** begin **
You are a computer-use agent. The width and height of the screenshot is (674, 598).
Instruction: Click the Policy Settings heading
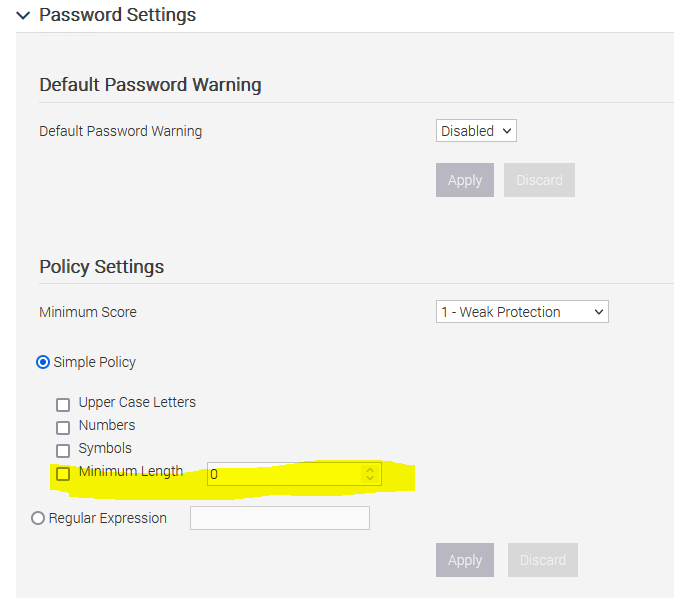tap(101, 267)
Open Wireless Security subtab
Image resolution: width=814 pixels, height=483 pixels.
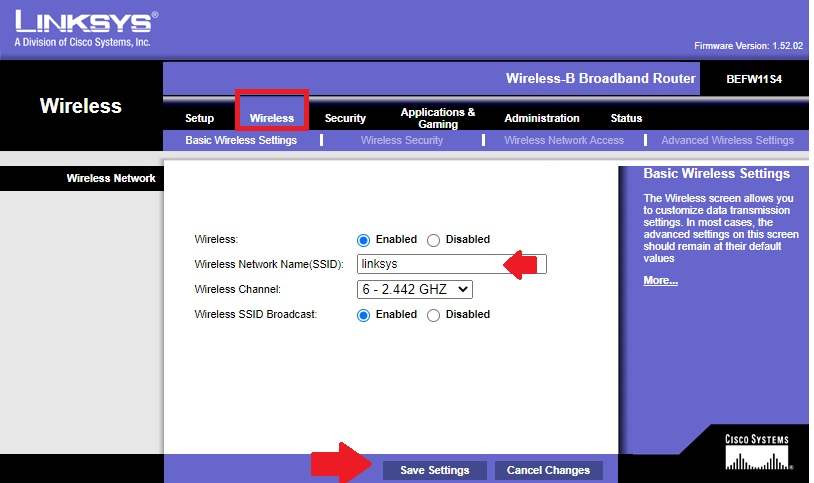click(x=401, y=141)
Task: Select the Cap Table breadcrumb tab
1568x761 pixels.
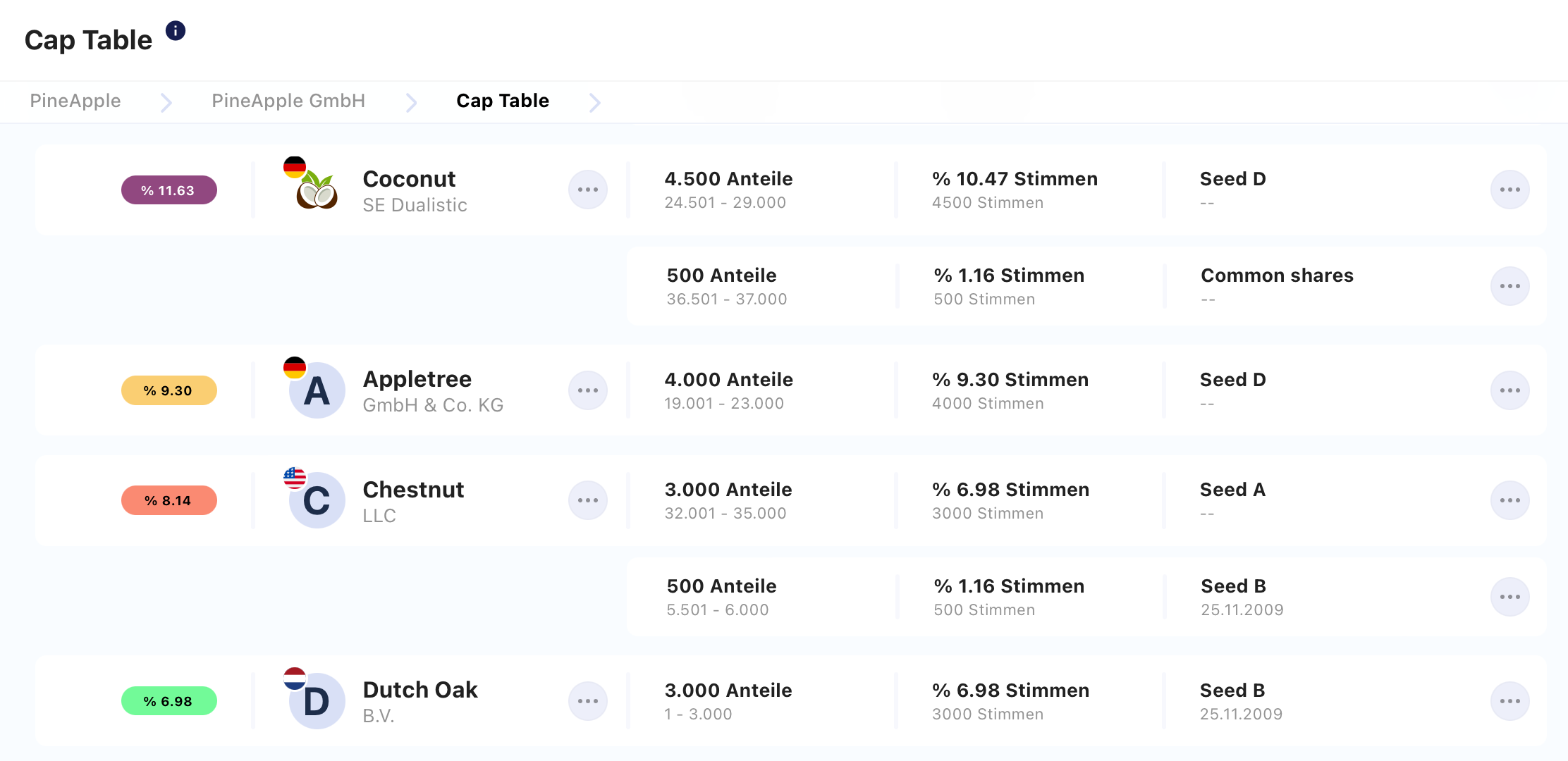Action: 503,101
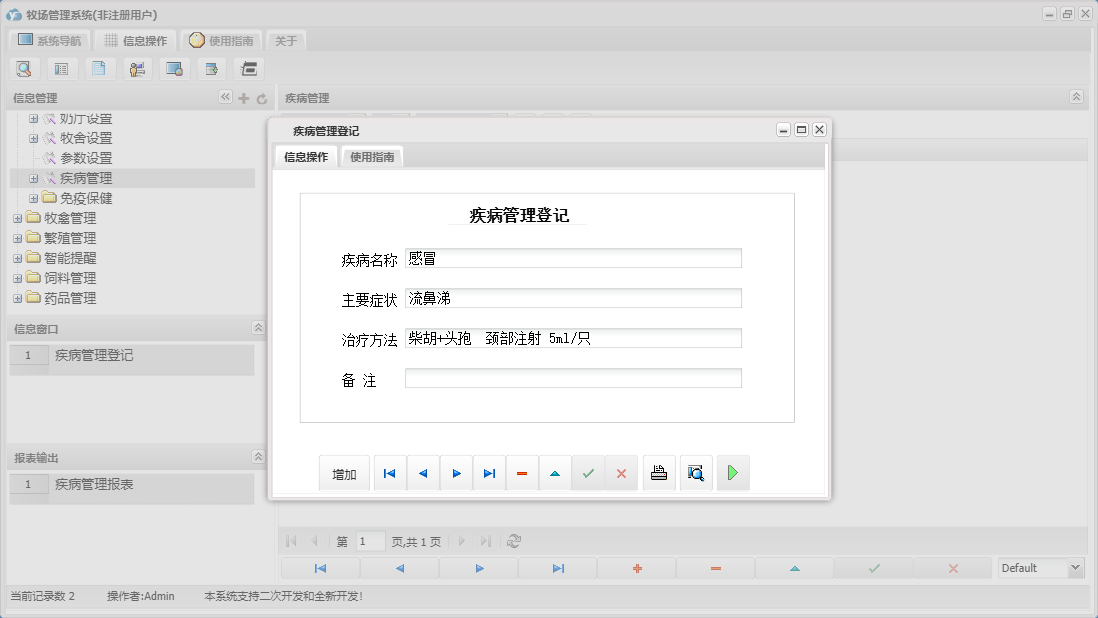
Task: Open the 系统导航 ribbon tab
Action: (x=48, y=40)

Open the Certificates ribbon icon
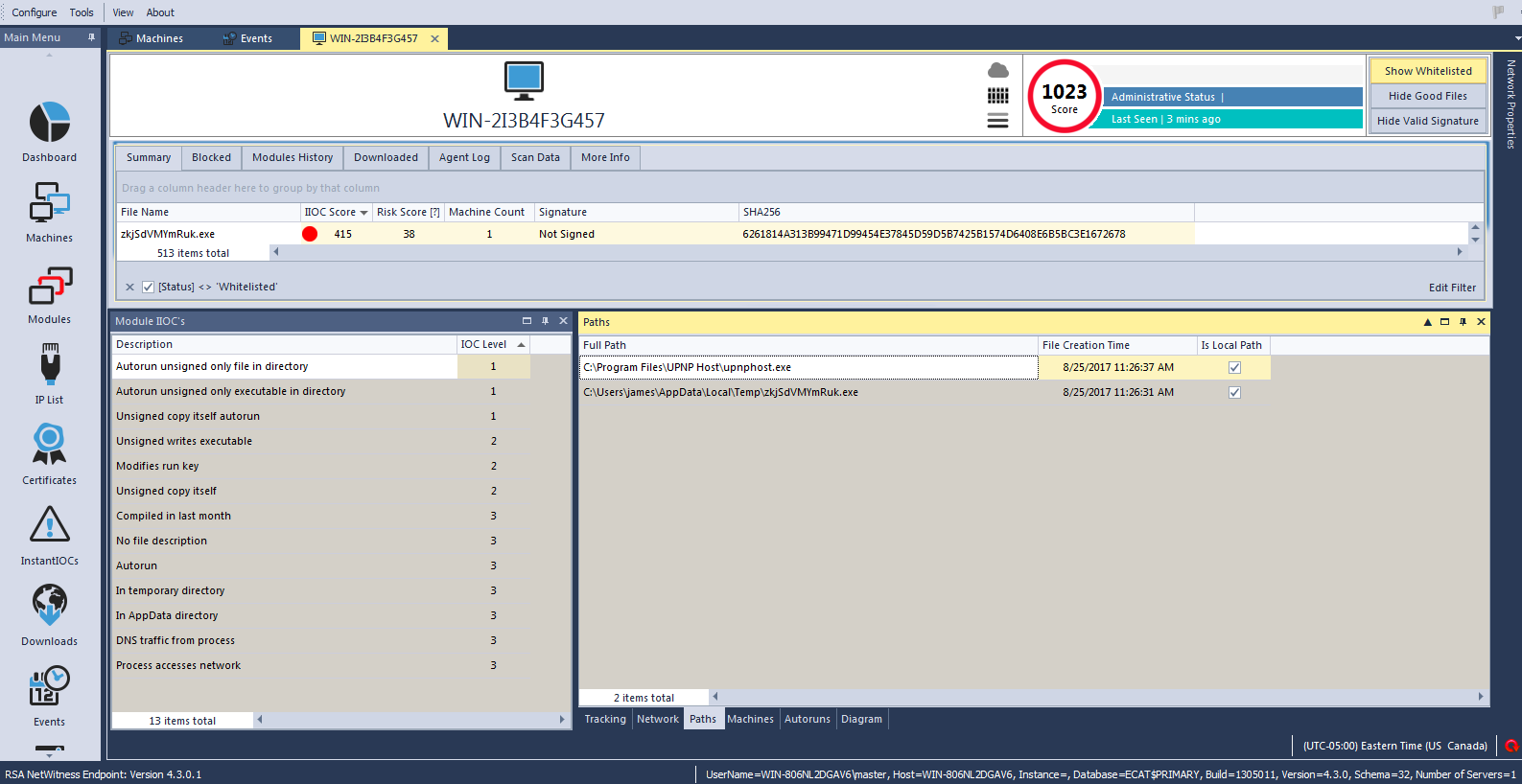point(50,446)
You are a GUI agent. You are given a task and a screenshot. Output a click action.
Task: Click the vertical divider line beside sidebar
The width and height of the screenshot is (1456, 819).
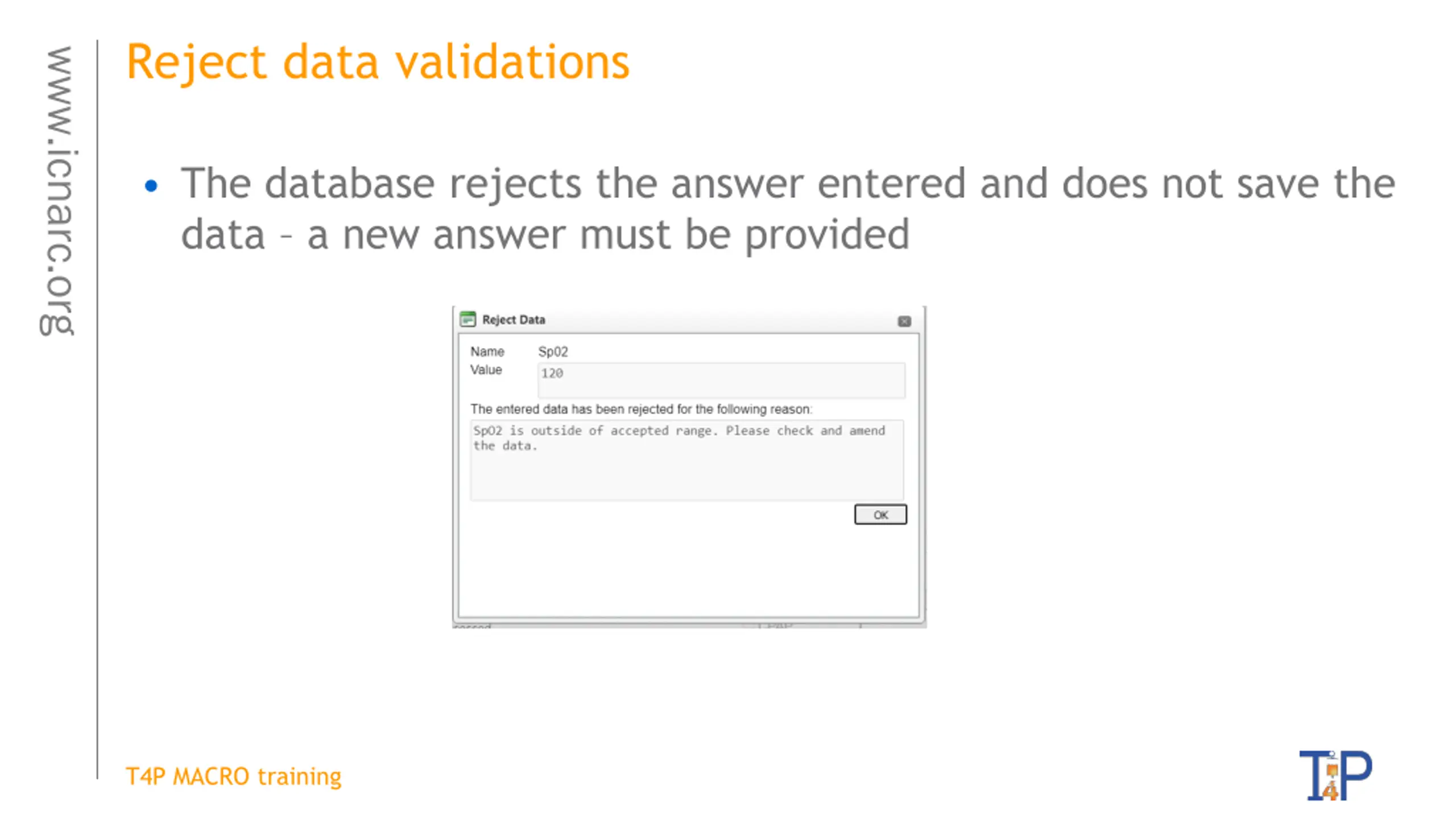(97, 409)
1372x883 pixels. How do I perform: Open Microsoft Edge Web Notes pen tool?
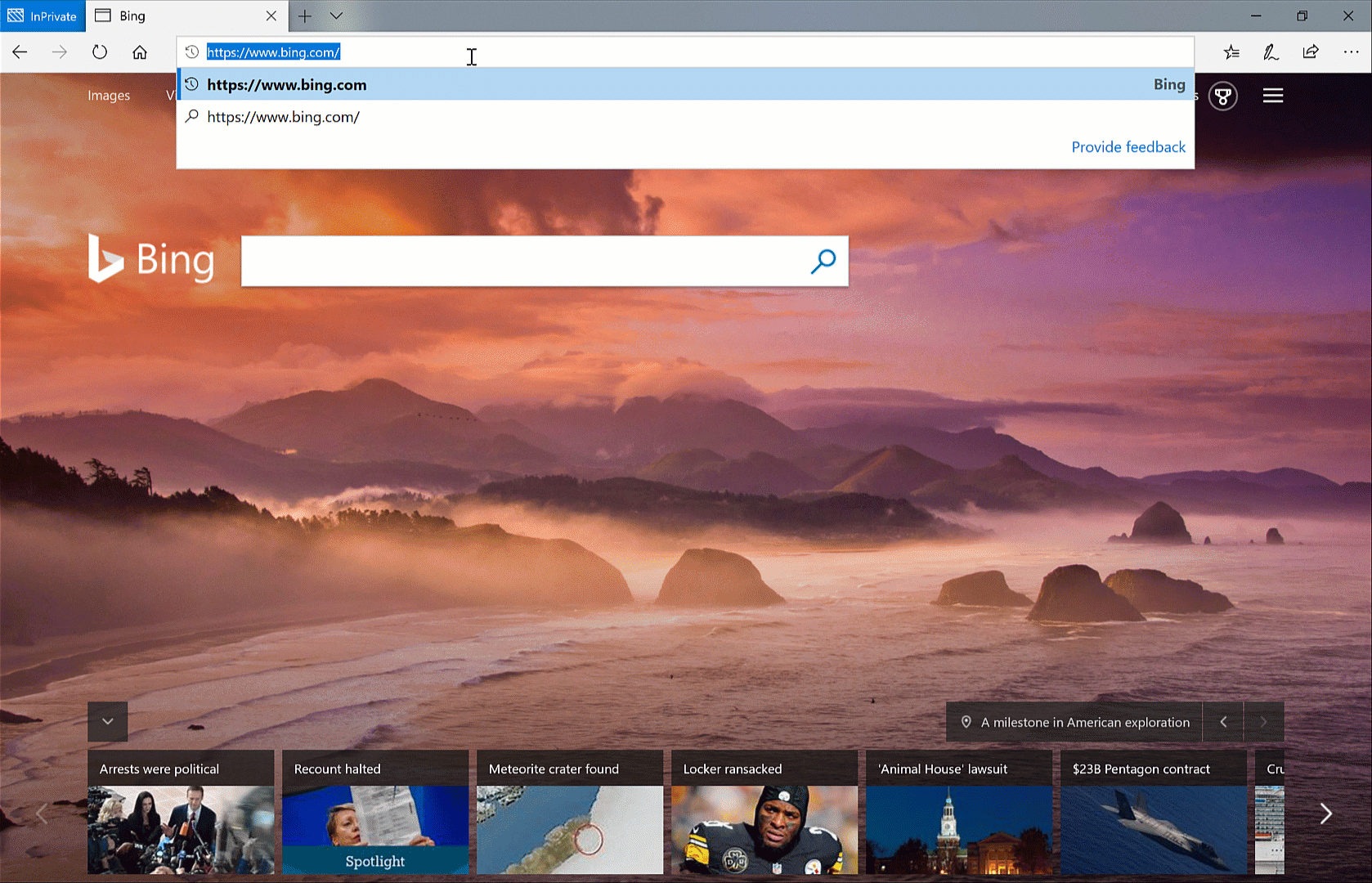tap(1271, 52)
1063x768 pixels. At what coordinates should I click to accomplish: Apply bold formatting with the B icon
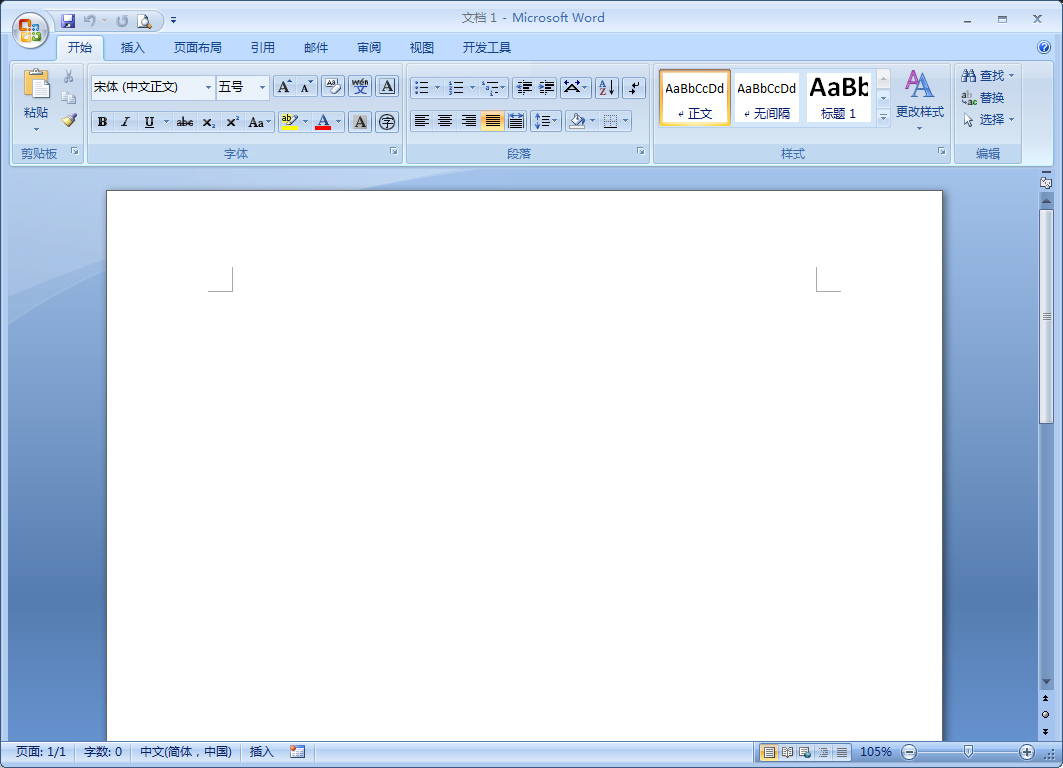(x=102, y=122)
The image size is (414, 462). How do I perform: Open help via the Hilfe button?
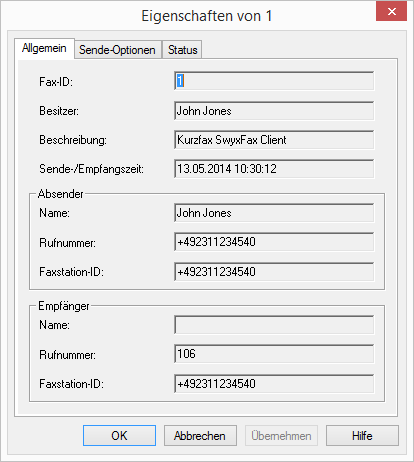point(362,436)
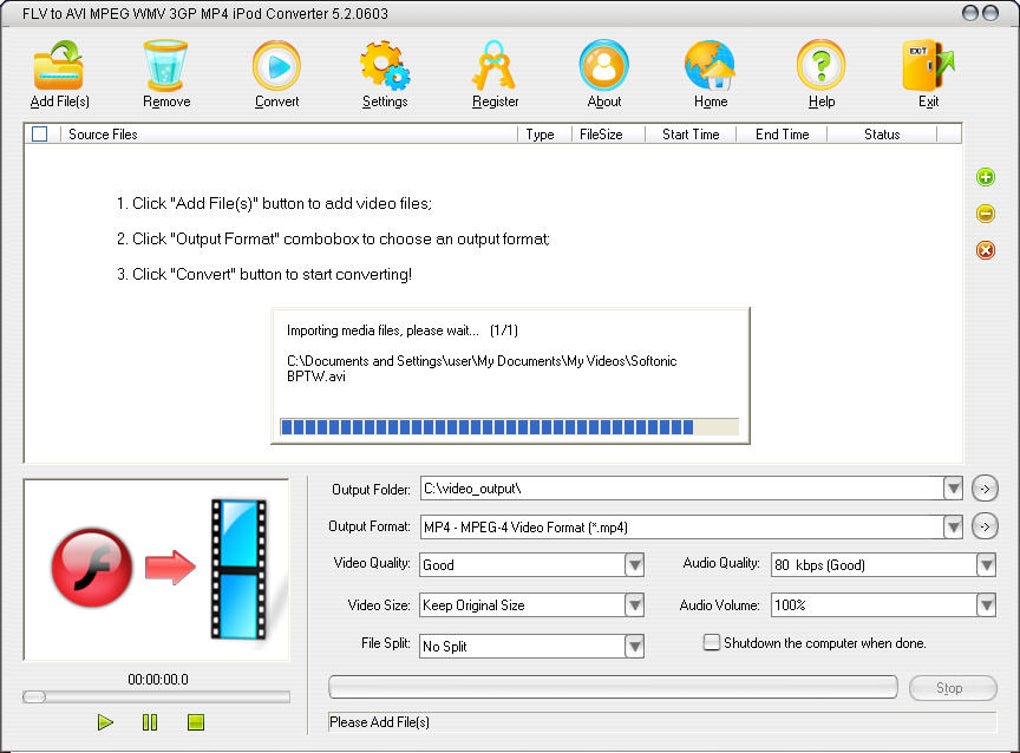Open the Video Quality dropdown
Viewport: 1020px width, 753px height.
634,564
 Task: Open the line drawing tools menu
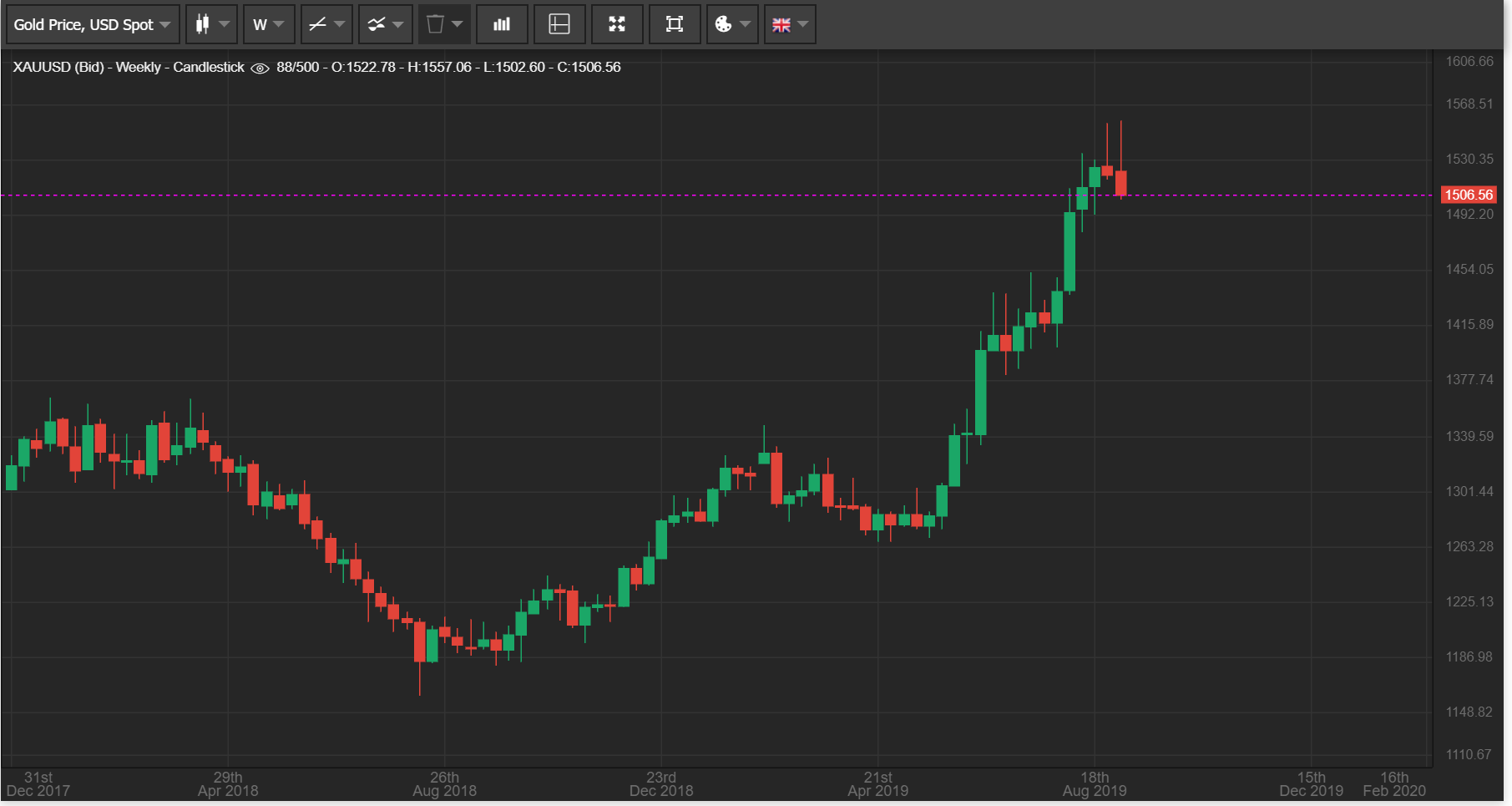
** end **
## OBJECTIVE
Reproduce every row above word for word, leaving out the pictures.

## ANSWER TO THIS PROBLEM
You are a computer-use agent. The width and height of the screenshot is (674, 598).
Instruction: Click the Policy Settings heading
tap(101, 267)
Open Wireless Security subtab
Image resolution: width=814 pixels, height=483 pixels.
click(x=401, y=141)
Task: Select the Cap Table breadcrumb tab
1568x761 pixels.
Action: 503,101
Task: Open the 系统导航 ribbon tab
Action: (x=48, y=40)

Open the Certificates ribbon icon
point(50,446)
You are a GUI agent. You are given a task and a screenshot. Output a click action.
Task: Click the vertical divider line beside sidebar
The width and height of the screenshot is (1456, 819).
(97, 409)
1372x883 pixels. How do I perform: Open Microsoft Edge Web Notes pen tool?
tap(1271, 52)
1063x768 pixels. At what coordinates should I click to accomplish: Apply bold formatting with the B icon
(x=102, y=122)
The image size is (414, 462). How do I perform: Open help via the Hilfe button?
point(362,436)
Open the Video Quality dropdown
Viewport: 1020px width, 753px height.
634,564
 Task: Open the line drawing tools menu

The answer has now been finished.